Chatgpt-4o mini has about 8 billion parameters (Techcrunch))
According to an article published by Techcrunch in July, the new mini chatgpt-4o of Openai is comparable to Llama 3 8B, Claude Haiku and Gemini 1.5 Flash. Llama 3 8B is one of Meta’s open source offers, and just 7 billion parameters. This would make GPT-4O Mini remarkably small, given its impressive performance on various reference tests.
Number of parameters in the chatppt-4o
As indicated above, Chatgpt-4 may have approximately 1.8 billion of parameters.
However, the exact number of parameters in GPT-4O is a little less certain than in GPT-4.
Openai has not confirmed how many there are. However, the CTO of Openai said This GPT-4O “brings GPT-4 level intelligence to everything”. If it is true, then GPT -4O could also have parameters of 1.8 Billion – An involvement made by CNET.
However, this connection did not prevent other sources from providing their own assumptions about the size of GPT-4O.
THE India timeFor example, estimated that the Chatppt-4o has more than 200 billion parameters.
Number of parameters in other AI models
Gemini Ultra can have more than 1 Billion of parameters (Manish Tyagi))

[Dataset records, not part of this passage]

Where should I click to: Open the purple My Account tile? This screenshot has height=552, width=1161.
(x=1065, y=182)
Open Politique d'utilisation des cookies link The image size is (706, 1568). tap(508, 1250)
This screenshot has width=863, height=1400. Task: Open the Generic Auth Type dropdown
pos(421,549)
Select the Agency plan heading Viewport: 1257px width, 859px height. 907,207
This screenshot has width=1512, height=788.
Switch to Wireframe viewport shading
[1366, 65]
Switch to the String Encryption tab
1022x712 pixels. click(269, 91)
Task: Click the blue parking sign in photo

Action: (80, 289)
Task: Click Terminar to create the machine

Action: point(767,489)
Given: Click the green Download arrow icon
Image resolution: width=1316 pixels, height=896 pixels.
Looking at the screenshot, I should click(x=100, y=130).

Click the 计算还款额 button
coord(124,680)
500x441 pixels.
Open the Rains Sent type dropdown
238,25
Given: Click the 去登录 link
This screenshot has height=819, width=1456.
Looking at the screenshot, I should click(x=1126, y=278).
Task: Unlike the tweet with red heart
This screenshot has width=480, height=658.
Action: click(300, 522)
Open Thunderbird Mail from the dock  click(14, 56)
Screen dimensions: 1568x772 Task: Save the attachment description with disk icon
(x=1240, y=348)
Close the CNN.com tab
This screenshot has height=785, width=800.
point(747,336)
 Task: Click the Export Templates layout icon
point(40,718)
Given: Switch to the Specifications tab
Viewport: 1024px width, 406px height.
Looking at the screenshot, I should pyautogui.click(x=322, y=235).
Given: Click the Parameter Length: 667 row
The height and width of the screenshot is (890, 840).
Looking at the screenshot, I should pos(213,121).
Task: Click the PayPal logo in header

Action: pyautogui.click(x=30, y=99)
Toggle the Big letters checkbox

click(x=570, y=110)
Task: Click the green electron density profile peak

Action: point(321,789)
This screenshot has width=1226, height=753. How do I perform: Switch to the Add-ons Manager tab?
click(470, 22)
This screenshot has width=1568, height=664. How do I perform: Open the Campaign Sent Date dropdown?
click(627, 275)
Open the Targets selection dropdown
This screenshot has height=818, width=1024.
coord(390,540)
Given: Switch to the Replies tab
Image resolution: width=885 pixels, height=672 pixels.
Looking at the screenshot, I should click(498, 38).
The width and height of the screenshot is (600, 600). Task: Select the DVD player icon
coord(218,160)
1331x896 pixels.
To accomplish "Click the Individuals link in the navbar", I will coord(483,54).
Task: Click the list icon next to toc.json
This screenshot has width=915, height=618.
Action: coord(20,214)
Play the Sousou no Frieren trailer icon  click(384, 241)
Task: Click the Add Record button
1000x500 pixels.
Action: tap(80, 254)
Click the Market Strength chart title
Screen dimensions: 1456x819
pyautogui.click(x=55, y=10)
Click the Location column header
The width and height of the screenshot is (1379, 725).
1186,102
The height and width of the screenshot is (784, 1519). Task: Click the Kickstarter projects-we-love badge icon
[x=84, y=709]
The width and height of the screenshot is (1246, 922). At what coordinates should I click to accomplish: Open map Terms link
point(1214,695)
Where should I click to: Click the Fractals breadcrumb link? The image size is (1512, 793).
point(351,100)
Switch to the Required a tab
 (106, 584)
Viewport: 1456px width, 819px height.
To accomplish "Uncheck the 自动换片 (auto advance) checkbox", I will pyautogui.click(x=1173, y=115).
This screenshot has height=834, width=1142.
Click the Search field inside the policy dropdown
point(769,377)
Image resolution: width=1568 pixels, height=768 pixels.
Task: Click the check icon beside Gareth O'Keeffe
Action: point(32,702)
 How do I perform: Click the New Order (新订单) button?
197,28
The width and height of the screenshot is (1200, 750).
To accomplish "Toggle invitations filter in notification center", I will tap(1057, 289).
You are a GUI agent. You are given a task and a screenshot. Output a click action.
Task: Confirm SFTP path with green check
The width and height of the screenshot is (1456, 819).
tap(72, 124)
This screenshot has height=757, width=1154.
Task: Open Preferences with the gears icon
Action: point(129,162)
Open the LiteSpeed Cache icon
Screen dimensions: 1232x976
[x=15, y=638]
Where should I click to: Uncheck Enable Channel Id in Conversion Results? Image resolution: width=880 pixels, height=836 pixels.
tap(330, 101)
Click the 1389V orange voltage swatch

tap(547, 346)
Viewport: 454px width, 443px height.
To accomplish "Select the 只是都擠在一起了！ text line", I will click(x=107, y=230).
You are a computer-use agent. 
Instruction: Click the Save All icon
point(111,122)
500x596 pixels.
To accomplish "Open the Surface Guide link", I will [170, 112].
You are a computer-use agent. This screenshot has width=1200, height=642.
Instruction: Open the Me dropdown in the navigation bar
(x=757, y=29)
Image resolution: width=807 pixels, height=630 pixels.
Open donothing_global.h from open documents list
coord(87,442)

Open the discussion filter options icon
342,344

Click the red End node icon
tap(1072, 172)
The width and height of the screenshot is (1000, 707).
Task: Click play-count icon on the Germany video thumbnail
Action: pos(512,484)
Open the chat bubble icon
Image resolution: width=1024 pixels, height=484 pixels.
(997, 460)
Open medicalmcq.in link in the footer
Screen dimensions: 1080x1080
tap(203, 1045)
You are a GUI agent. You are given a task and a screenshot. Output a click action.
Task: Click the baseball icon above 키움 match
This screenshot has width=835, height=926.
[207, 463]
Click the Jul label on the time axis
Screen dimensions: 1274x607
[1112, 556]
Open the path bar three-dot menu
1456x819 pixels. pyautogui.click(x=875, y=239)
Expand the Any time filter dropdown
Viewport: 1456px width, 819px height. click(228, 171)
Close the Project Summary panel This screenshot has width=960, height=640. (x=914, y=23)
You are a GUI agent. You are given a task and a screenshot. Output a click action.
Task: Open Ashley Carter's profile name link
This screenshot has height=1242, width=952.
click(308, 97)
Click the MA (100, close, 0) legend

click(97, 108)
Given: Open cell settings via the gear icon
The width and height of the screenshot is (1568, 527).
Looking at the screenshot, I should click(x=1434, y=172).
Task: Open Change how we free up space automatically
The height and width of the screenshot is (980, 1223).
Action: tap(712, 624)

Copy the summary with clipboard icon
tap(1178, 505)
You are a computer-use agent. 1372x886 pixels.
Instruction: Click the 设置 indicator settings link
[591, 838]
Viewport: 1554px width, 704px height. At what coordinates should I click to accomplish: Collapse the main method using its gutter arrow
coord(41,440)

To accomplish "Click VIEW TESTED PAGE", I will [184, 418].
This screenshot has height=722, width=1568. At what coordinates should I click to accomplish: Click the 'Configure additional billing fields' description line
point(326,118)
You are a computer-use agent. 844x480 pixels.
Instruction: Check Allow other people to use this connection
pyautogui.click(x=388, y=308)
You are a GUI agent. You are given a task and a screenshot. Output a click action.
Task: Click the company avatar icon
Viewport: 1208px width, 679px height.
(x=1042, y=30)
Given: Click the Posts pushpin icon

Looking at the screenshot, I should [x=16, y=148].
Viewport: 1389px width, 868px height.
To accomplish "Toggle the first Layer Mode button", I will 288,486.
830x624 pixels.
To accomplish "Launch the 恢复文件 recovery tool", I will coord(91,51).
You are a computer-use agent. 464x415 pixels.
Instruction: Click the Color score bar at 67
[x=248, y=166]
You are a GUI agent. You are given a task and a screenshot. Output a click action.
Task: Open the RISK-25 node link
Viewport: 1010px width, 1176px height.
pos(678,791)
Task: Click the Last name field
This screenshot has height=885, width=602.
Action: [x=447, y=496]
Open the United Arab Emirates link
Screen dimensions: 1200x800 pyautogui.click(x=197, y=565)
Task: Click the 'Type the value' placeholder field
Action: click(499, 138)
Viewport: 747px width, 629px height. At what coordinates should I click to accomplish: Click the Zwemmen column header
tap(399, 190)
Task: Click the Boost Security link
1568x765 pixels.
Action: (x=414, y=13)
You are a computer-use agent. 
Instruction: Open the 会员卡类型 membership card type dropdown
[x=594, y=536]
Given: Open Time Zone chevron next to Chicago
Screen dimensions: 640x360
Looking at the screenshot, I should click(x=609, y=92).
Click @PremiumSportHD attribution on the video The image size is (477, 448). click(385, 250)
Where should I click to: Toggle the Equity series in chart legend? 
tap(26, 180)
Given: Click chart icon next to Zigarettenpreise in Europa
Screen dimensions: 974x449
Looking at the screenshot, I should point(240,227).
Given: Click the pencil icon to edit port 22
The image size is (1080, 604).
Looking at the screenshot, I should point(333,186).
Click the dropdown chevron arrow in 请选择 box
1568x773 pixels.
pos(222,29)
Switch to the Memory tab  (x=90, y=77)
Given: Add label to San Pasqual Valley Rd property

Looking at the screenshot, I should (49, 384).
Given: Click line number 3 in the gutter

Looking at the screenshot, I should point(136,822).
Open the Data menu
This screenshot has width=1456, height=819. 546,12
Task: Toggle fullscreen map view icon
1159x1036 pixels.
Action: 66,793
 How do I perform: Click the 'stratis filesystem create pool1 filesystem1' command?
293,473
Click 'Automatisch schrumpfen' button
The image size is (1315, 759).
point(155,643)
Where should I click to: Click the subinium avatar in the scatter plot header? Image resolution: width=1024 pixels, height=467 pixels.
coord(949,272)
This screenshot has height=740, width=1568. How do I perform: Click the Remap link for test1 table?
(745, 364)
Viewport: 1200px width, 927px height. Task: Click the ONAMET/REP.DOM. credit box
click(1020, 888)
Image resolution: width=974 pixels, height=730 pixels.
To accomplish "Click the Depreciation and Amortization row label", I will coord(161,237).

Google, perhaps after the example of Openai, did not publicly confirm the size of its latest AI models. However, an estimate puts Gemini Ultra more than 1 Billion of parameters.
Gemini Nano-2 has 3.25 billion parameters (New scientist))
Google Gemini are available in two versions. The first, nano-1, is made up of 1.8 billion parameters. The second, nano-2, is larger, at 3.25 billion parameters. Both models are condensed versions of larger predecessor models. They are intended to be used by smartphones.
Llama 2 to 70 billion parameters (Meta))
Meta’s open source model was formed on two databases, 40% more than Llama 1.
Claude 2 has more than 130 billion parameters (Cortex Text))
Claude 2 was published by Anthropic in July 2023.
Claude 3 opus could have 137 billion parameters (Cogni under))
Unfortunately, this estimate did not provide a source.
But may have more than 2 parameters (Alan D. Thompson))
This estimate was made by Dr. Alan D. Thompson shortly after the release of Claude 3 opus. Thompson also guessed that the model was formed on 40 bowls of tokens.
Chatgpt-4 parameters estimates
Although the figure of 1.76 Billion is the most widely accepted estimate, it is far from the only assumption.
Chatgpt-4 has 1 billion settings (Semaor))
The figure of 1 Billion was thrown a lotIncluding authority sources such as reporting Semaor.
Chatgpt-4 has 100 billions of parameters (Ax semantics))
It is according to the CEO of Cerebras, Andrew Feldman. He claims to have learned this in a conversation with Openai.
Chatgpt-4 was formed on 13 billions of tokens (The decoder))
According to the decoder, which was one of the first points of sale to report on the figure of 1.76 Billion, Chatgpt-4 was formed on approximately 13 billions of information. This training set would have included text and code. It has probably been taken from web robots like Commoncrawl, and may also have included information from social media sites like Reddit. There is an OPENAI chance included information from textbooks and other owner sources.
Conclusion
Unfortunately, many AI – OPENAI developers included – have become reluctant to publicly release the number of parameters in their new models.
However, experts have estimated as for the sizes of many of these models.
While models like Chatgpt-4 have continued the tendency of models becoming greater, more recent offers like GPT-4O Mini may imply a change in focus towards more profitable tools.